Chapter 8 Tree Based Methods - Question 9
library(ISLR)
summary(OJ)
set.seed(1)
train = sample(1:nrow(OJ),800)
library(tree)
oj.model = tree(Purchase~.,data=OJ,subset=train)
summary(oj.model)
The tree uses the predictors LoyalCH, PriceDiff, SpecialCh and ListPriceDiff. It has 8 terminal nodes and its training error rate is 16.5%
oj.model
The node number 20 is a terminal node which is indicated by asterisk symbol * . It uses the predictor, "SpecialCH" for splitting with a splitting value of 0.5. There are 70 samples in the region where SpecialCH < 0.5. Its deviance is 60.89 and the prediction of the tree for all the samples in this region is MM. The portion of samples in this region that actually belongs to MM is 0.84 and the portion of samples belonging to CH is 0.15.
plot(oj.model)
text(oj.model)
At the root node the variable, "LoyalCh" is used for splitting the variable space into two regions. This indicates that "LoyalCH" is the most important variable in the model. Its splitting value is 0.5. Which means that the samples that have a "LoyalCH" value less than 0.5 belong to the left branch of the tree and the rest belong to the right branch. These two regions are further divided into smaller parts with certian splitting values as shown in the figure above. At the bottom of the tree there are 8 terminal nodes. The terminal nodes predict the class of the samples.

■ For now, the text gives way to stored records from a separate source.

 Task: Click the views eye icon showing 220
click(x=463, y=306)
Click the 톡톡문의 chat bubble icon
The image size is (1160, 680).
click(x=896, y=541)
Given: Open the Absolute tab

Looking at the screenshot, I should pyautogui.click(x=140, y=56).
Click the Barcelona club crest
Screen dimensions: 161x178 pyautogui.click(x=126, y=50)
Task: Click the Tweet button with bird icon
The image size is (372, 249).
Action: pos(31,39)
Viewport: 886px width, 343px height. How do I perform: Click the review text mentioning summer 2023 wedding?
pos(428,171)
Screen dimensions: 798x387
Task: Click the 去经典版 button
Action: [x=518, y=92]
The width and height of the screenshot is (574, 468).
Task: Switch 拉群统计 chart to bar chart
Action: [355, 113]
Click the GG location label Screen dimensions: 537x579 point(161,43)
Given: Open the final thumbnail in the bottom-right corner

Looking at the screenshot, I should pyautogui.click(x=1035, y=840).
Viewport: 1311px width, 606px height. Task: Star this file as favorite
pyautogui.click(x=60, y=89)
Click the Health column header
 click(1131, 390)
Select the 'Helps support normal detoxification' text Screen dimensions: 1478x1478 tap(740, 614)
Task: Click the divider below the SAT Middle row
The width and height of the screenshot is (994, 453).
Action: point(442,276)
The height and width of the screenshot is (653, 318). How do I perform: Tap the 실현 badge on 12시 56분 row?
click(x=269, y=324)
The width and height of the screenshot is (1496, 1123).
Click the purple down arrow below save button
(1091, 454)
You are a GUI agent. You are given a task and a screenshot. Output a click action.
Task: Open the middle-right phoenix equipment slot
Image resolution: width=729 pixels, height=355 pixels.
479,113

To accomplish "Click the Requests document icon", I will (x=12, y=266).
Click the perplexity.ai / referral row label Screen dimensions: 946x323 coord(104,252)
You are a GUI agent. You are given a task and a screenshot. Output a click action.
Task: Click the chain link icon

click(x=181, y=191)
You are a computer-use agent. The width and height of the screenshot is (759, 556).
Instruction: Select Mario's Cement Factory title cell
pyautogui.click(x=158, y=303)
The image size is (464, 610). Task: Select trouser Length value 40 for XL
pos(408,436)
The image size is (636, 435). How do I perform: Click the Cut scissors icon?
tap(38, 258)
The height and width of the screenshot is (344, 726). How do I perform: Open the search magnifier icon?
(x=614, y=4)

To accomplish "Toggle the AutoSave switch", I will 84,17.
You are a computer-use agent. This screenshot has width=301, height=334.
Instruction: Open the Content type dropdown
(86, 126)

yhat = predict(oj.model,newdata=OJ[-train,],type="class")
table(yhat,OJ$Purchase[-train])
mean((yhat!=OJ$Purchase[-train]))*100
The test error rate is 22.5%
cv.oj.model = cv.tree(oj.model)
cv.oj.model
The tree with 6 terminal nodes gives the lowest deviance and hence is the best model in this case.
plot(cv.oj.model$size,cv.oj.model$dev,xlab="size",ylab="deviance",type="b")
According to the graph the tree with 6 terminal nodes gives the lowest cross-validated classification error rate.
pruned.oj.model = prune.tree(oj.model,best=6)
plot(pruned.oj.model)
text(pruned.oj.model)
summary(pruned.oj.model)
summary(oj.model)
The training error rate of the pruned tree is 0.17 which is slightly higher than that of the unpruned tree.
#test error rate of unpruned tree
yhat = predict(oj.model,newdata=OJ[-train,],type="class")
mean(yhat!=OJ$Purchase[-train])*100
#test error rate of pruned tree
yhat = predict(pruned.oj.model,newdata=OJ[-train,],type="class")
mean(yhat!=OJ$Purchase[-train])*100
The pruned tree gives a lower test error rate.